Copy every row below verbatim, without changing a single character.
# Start of MATERIAL PROVIDED
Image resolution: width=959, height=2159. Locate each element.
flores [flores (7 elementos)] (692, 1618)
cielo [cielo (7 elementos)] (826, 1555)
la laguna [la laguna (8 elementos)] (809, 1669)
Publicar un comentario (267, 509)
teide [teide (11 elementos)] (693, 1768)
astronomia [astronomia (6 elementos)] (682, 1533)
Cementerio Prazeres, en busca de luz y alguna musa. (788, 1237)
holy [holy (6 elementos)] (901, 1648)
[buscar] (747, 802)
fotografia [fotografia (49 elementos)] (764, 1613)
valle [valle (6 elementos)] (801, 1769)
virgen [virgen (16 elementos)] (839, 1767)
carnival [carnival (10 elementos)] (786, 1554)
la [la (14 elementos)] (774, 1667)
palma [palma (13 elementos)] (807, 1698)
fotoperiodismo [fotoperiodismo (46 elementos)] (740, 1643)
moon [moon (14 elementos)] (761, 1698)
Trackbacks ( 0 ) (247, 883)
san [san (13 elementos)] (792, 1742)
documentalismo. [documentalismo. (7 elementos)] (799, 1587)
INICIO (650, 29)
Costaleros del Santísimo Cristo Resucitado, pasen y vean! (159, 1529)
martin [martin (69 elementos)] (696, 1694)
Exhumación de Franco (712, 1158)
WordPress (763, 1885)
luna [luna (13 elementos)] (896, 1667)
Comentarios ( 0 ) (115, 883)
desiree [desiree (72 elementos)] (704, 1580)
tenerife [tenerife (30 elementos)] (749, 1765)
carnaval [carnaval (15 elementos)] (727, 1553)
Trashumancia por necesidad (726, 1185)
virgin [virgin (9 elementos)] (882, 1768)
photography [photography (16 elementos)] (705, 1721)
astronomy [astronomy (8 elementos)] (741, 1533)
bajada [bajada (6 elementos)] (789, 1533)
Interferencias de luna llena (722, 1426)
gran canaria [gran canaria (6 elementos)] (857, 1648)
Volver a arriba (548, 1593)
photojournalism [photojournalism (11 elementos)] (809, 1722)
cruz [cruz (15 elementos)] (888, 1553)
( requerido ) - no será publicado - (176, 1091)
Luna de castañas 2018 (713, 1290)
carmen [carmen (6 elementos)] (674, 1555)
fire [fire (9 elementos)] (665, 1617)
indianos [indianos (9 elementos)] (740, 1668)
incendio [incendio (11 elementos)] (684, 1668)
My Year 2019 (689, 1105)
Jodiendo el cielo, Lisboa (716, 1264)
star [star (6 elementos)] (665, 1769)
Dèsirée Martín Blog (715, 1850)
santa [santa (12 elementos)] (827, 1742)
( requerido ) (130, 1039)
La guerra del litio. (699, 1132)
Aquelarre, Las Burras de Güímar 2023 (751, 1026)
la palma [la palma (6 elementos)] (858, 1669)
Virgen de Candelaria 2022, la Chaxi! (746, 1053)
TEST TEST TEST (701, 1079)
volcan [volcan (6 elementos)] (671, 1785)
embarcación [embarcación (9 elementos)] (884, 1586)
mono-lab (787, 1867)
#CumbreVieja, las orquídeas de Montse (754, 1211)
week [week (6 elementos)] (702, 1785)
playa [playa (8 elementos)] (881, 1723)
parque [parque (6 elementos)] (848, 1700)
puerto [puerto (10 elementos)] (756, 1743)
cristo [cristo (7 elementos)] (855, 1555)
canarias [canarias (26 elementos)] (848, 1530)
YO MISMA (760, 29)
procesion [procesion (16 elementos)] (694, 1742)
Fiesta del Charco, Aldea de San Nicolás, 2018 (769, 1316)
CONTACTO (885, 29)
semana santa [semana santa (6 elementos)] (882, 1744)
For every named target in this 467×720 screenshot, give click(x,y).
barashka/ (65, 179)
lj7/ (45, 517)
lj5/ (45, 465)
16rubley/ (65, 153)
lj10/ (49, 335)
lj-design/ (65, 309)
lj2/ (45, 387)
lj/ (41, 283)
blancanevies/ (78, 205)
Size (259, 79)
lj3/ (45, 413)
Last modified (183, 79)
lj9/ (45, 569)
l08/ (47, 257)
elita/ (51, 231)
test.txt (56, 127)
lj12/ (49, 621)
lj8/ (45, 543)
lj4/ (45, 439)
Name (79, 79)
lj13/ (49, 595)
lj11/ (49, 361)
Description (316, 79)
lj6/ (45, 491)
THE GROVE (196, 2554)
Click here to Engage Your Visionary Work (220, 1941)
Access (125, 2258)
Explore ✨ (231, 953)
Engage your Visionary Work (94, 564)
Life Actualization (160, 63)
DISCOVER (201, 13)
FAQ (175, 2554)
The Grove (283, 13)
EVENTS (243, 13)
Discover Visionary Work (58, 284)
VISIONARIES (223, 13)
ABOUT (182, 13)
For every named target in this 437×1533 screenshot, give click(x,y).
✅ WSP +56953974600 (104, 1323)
# End of MATERIAL PROVIDED
_ANSWER IN FULL_
Image resolution: width=959, height=2159. Locate each element.
flores [flores (7 elementos)] (692, 1618)
cielo [cielo (7 elementos)] (826, 1555)
la laguna [la laguna (8 elementos)] (809, 1669)
Publicar un comentario (267, 509)
teide [teide (11 elementos)] (693, 1768)
astronomia [astronomia (6 elementos)] (682, 1533)
Cementerio Prazeres, en busca de luz y alguna musa. (788, 1237)
holy [holy (6 elementos)] (901, 1648)
[buscar] (747, 802)
fotografia [fotografia (49 elementos)] (764, 1613)
valle [valle (6 elementos)] (801, 1769)
virgen [virgen (16 elementos)] (839, 1767)
carnival [carnival (10 elementos)] (786, 1554)
la [la (14 elementos)] (774, 1667)
palma [palma (13 elementos)] (807, 1698)
fotoperiodismo [fotoperiodismo (46 elementos)] (740, 1643)
moon [moon (14 elementos)] (761, 1698)
Trackbacks ( 0 ) (247, 883)
san [san (13 elementos)] (792, 1742)
documentalismo. [documentalismo. (7 elementos)] (799, 1587)
INICIO (650, 29)
Costaleros del Santísimo Cristo Resucitado, pasen y vean! (159, 1529)
martin [martin (69 elementos)] (696, 1694)
Exhumación de Franco (712, 1158)
WordPress (763, 1885)
luna [luna (13 elementos)] (896, 1667)
Comentarios ( 0 ) (115, 883)
desiree [desiree (72 elementos)] (704, 1580)
tenerife [tenerife (30 elementos)] (749, 1765)
carnaval [carnaval (15 elementos)] (727, 1553)
Trashumancia por necesidad (726, 1185)
virgin [virgin (9 elementos)] (882, 1768)
photography [photography (16 elementos)] (705, 1721)
astronomy [astronomy (8 elementos)] (741, 1533)
bajada [bajada (6 elementos)] (789, 1533)
Interferencias de luna llena (722, 1426)
gran canaria [gran canaria (6 elementos)] (857, 1648)
Volver a arriba (548, 1593)
photojournalism [photojournalism (11 elementos)] (809, 1722)
cruz [cruz (15 elementos)] (888, 1553)
( requerido ) - no será publicado - (176, 1091)
Luna de castañas 2018 (713, 1290)
carmen [carmen (6 elementos)] (674, 1555)
fire [fire (9 elementos)] (665, 1617)
indianos [indianos (9 elementos)] (740, 1668)
incendio [incendio (11 elementos)] (684, 1668)
My Year 2019 (689, 1105)
Jodiendo el cielo, Lisboa (716, 1264)
star [star (6 elementos)] (665, 1769)
Dèsirée Martín Blog (715, 1850)
santa [santa (12 elementos)] (827, 1742)
( requerido ) (130, 1039)
La guerra del litio. (699, 1132)
Aquelarre, Las Burras de Güímar 2023 (751, 1026)
la palma [la palma (6 elementos)] (858, 1669)
Virgen de Candelaria 2022, la Chaxi! (746, 1053)
TEST TEST TEST (701, 1079)
volcan [volcan (6 elementos)] (671, 1785)
embarcación [embarcación (9 elementos)] (884, 1586)
mono-lab (787, 1867)
#CumbreVieja, las orquídeas de Montse (754, 1211)
week [week (6 elementos)] (702, 1785)
playa [playa (8 elementos)] (881, 1723)
parque [parque (6 elementos)] (848, 1700)
puerto [puerto (10 elementos)] (756, 1743)
cristo [cristo (7 elementos)] (855, 1555)
canarias [canarias (26 elementos)] (848, 1530)
YO MISMA (760, 29)
procesion [procesion (16 elementos)] (694, 1742)
Fiesta del Charco, Aldea de San Nicolás, 2018 (769, 1316)
CONTACTO (885, 29)
semana santa [semana santa (6 elementos)] (882, 1744)
For every named target in this 467×720 screenshot, give click(x,y).
barashka/ (65, 179)
lj7/ (45, 517)
lj5/ (45, 465)
16rubley/ (65, 153)
lj10/ (49, 335)
lj-design/ (65, 309)
lj2/ (45, 387)
lj/ (41, 283)
blancanevies/ (78, 205)
Size (259, 79)
lj3/ (45, 413)
Last modified (183, 79)
lj9/ (45, 569)
l08/ (47, 257)
elita/ (51, 231)
test.txt (56, 127)
lj12/ (49, 621)
lj8/ (45, 543)
lj4/ (45, 439)
Name (79, 79)
lj13/ (49, 595)
lj11/ (49, 361)
Description (316, 79)
lj6/ (45, 491)
THE GROVE (196, 2554)
Click here to Engage Your Visionary Work (220, 1941)
Access (125, 2258)
Explore ✨ (231, 953)
Engage your Visionary Work (94, 564)
Life Actualization (160, 63)
DISCOVER (201, 13)
FAQ (175, 2554)
The Grove (283, 13)
EVENTS (243, 13)
Discover Visionary Work (58, 284)
VISIONARIES (223, 13)
ABOUT (182, 13)
For every named target in this 437×1533 screenshot, give click(x,y).
✅ WSP +56953974600 (104, 1323)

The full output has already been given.